** start Passage shown **
Are there more details about the tap inspector? I'm not sure what it should be doing.

hlship18:03:47

My expectation was that calls to tap> would result in one or both of those calls to clerk/show! updating in place with what was tapped.

hlship18:03:10

Is there a video of using this, so I can understand what it's supposed to do?

genmeblog19:03:48

It's intended to be used in REPL not in Notebook itself.

genmeblog19:03:47

user> (require '[nextjournal.clerk :as clerk])
nil
user> (clerk/show! 'nextjournal.clerk.tap)

hlship19:03:23

Ok, but when I evaluate a tap> in the REPL, I see a note about the containing notebook being re-evaluated but I don't see a change to my page.

genmeblog19:03:46

this renders a page:

genmeblog19:03:35

(tap> "12314345") produces:

hlship19:03:58

Thanks. Now I'm seeing it.
** end Passage shown **
** start Stored data **
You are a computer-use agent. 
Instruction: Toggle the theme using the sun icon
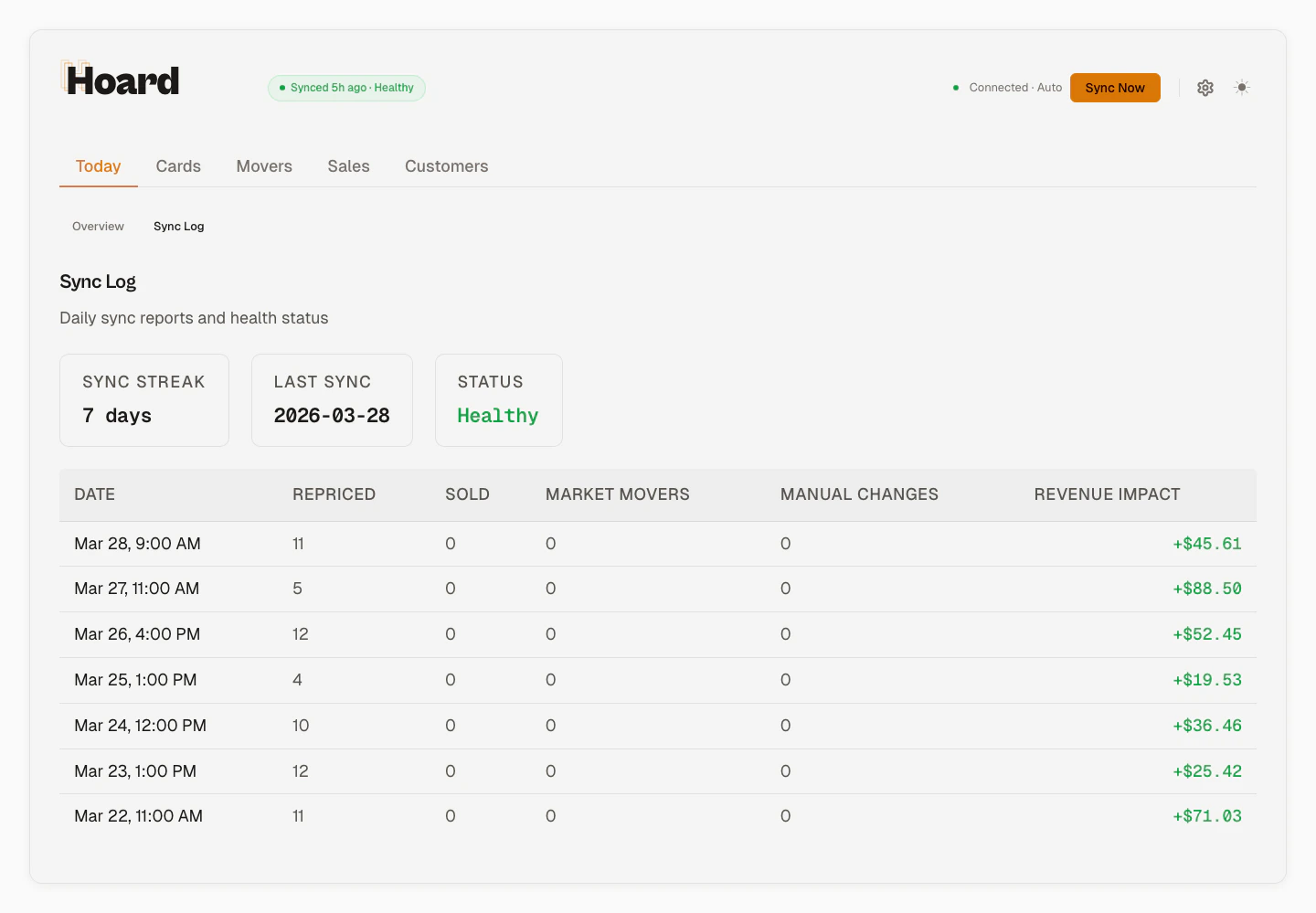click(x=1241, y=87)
** end Stored data **
_Tasks and exercises_
a – Based on what genmeblog says about the tap inspector in the chat log, explain why genmeblog's reply points hlship to the REPL.
b – Answer these questions from the chat log:
(i) What did hlship expect calls to tap> to do?
(ii) What string does genmeblog pass to tap> in the example?
(iii) Before it worked, what did hlship see after evaluating a tap> in the REPL?

_Responses to the exercise_
a – Genmeblog states that the tap inspector is intended to be used in the REPL, not in the notebook itself. The reply therefore shows the REPL steps: requiring nextjournal.clerk as clerk and calling (clerk/show! 'nextjournal.clerk.tap).

b –
(i) Hlship expected them to make one or both calls to clerk/show! update in place with what was tapped.
(ii) "12314345"
(iii) Hlship saw a note that the containing notebook was being re-evaluated, but the page did not change.